Below, we captured the throughput time series graphs for both Valkey and Dragonfly, showing their performance under the mixed SET/GET test with 32 vCPUs. Note that we are using a stacked time series graph in Grafana to visualize the data. In this representation, the lower curve corresponds to the GET throughput, while the higher curve represents the SET throughput. Since the graph is stacked, the SET throughput is layered on top of the GET throughput, meaning the height of the SET curve also effectively reflects the total throughput.

For the throughput graph during the test for Valkey, it looked like this:

Valkey RPS Throughput (SET/GET Mixed, 32 vCPUs, Stacked Time Series)

Valkey RPS Throughput (SET/GET Mixed, 32 vCPUs, Stacked Time Series)

And it was like this for Dragonfly:

Dragonfly RPS Throughput (SET/GET Mixed, 32 vCPUs, Stacked Time Series)

Dragonfly RPS Throughput (SET/GET Mixed, 32 vCPUs, Stacked Time Series)

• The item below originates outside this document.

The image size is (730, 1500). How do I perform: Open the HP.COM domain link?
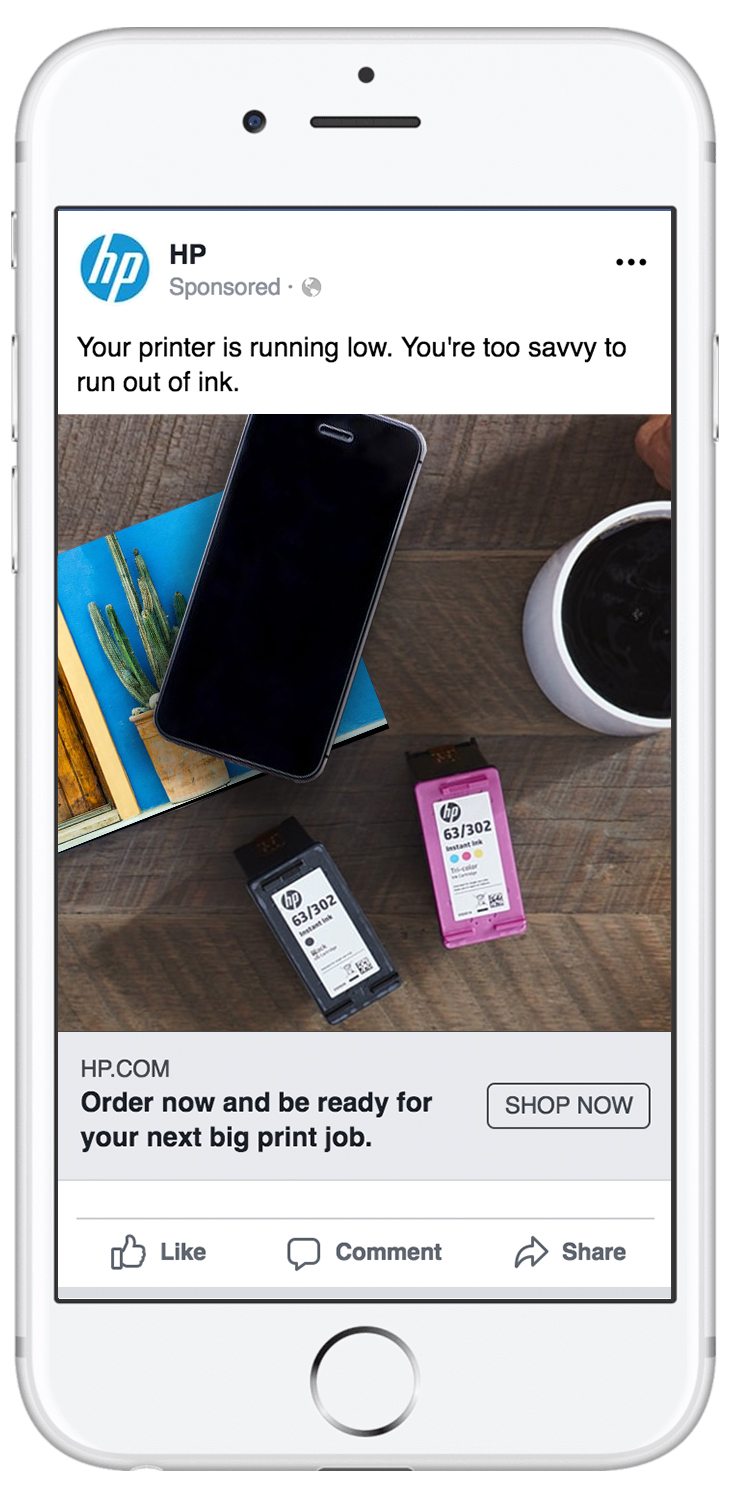[x=125, y=1069]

As you can see, the throughput graphs reveal notable differences in performance stability between the two systems. Valkey’s graph shows periodic performance degradations characterized by sharp "valleys" caused by global hashtable rehashing. This process significantly impacts server performance, causing noticeable drops in throughput. In contrast, Dragonfly demonstrates a more stable performance profile with minimal fluctuations throughout the test.

Memory Efficiency

Dragonfly also outperforms Valkey in terms of memory efficiency. During the benchmark, Dragonfly utilized only 17GiB of memory compared to Valkey’s 24.5GiB. Despite this lower memory usage, Dragonfly managed to store 198 million items, whereas Valkey stored 177 million. This translates to a 38% reduction in memory usage per item for Dragonfly compared to Valkey. The difference in the number of items stored results from the varying write throughput maintained by each server during the load test.

The ZADD Test

ZADD is a Redis command used to add multiple elements to a sorted set, a data structure that stores unique elements while maintaining their order based on associated scores. In this test, we send commands, with each adding 256 members to a sorted set entry. Sorted sets are inherently CPU-intensive because they require maintaining the order of elements through dynamic data structures like skiplists in Redis/Valkey or balanced trees in Dragonfly, which involve frequent updates and rebalancing operations. These operations become more demanding as the number of elements grows, making sorted sets one of the more computationally expensive data structures in the Redis API. We ran the test using the following command:

./dfly_bench --command "$COMMAND" --key_maximum 100000000 -n 70000 -c $CONN_PER_THREAD --proactor_threads $THREADS --qps=0 -d 8

Where the COMMAND argument is defined like this:

export COMMAND="zadd __key__ __score__ __data__ __score__ __data__ ... __score__ __data__"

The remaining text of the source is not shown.